• [DOCUMENT]
* START *

Guide · Gutter Cleaning
Gutters are the least glamorous part of a house and quietly one of the most important. Their whole job is to move roof water away from the places it does damage — the fascia, the foundation, the basement. When they clog, they stop moving water and start collecting it, and that is where the trouble begins. Here is how often to clean them around here, how to read the warning signs, an honest take on guards, and real safety help if you want to do it yourself.
A roof sheds an astonishing amount of water. Every square metre of roof pours whatever falls on it toward the edge, and the gutter is the only thing standing between that flow and the side of your house. Working properly, it collects the water at the eave, carries it to the downspouts, and drops it well clear of the foundation. That is the entire system, and it only works if the trough is clear enough for water to reach the downspout.
When it clogs, water backs up and goes over the front lip in a sheet. From there it does three things, none of them good: it soaks the fascia and soffit until the wood softens and rots, it runs down the wall to pool at the foundation where it can find its way into the basement, and in winter it feeds ice dams. A clean gutter is cheap insurance against every one of those.
The standard advice holds up: clean your gutters twice a year, spring and fall. Spring clears the winter's rotted leaves, seed pods, and grit so the heavy spring rains can run. Fall clears the leaves before they turn to sodden mats and freeze solid over winter. For a home in the open, on a normal lot, twice a year keeps things honest.
Trees change the math, and around Simcoe County the tree that changes it most is white pine. Unlike a maple that dumps its leaves in a two-week window you can plan around, pine drops needles more or less year-round. Those needles are long, thin, and waxy — they slip through gutter screens that would stop a leaf, and they knit together into a dense felt that water cannot pass. A cottage or home tucked under mature pines can genuinely need three or four clears a season to stay ahead of it. If you are pulling out handfuls of needles every time, that is your home telling you twice a year is not enough.
You do not need to climb up to know something is wrong. Watch for:
People ask us about guards constantly, usually hoping we will say they never have to think about their gutters again. We will not, because it is not true — but they are not a scam either. Here is the fair version.
What guards do well: a quality guard keeps leaves and large debris out of the trough, which meaningfully reduces how often you need to clean. For a home under leafy hardwoods, a good micro-mesh guard can stretch a twice-a-year job out to roughly once a year, and that is a real benefit.

* END *

• [WHAT YOU ARE ASKED TO DO]
Repeat word for word the passage of the gutter cleaning guide from "You do not need" up to and including "a real benefit.". The records that follow come from a separate source and have no connection to the gutter cleaning guide.

• [EXTRACTED INFORMATION]
* START *

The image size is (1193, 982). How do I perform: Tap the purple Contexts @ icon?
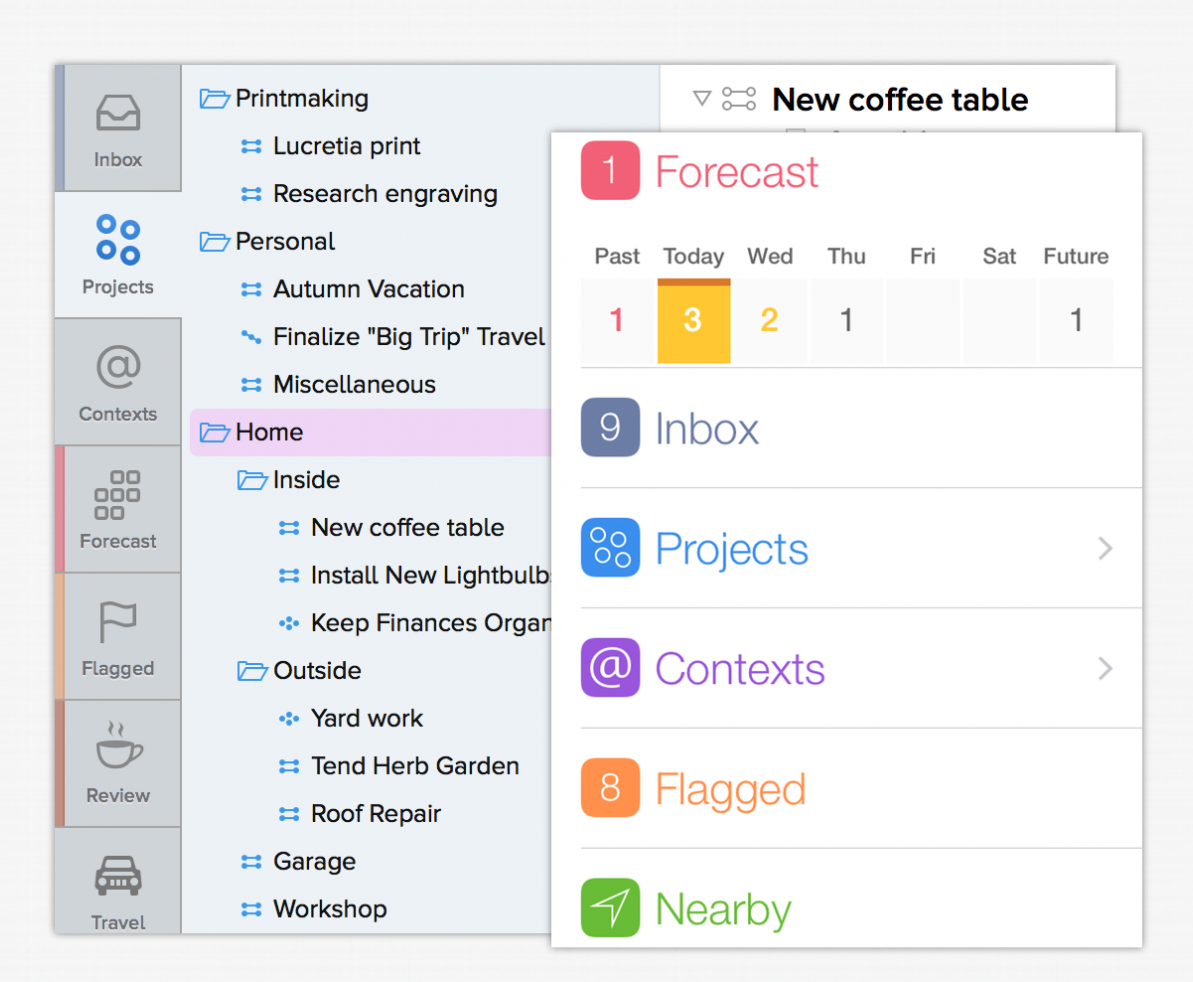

* END *
* START *

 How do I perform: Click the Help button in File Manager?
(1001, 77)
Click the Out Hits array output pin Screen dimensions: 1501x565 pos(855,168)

* END *

• [RESULT OF THIS TASK]
You do not need to climb up to know something is wrong. Watch for:
People ask us about guards constantly, usually hoping we will say they never have to think about their gutters again. We will not, because it is not true — but they are not a scam either. Here is the fair version.
What guards do well: a quality guard keeps leaves and large debris out of the trough, which meaningfully reduces how often you need to clean. For a home under leafy hardwoods, a good micro-mesh guard can stretch a twice-a-year job out to roughly once a year, and that is a real benefit.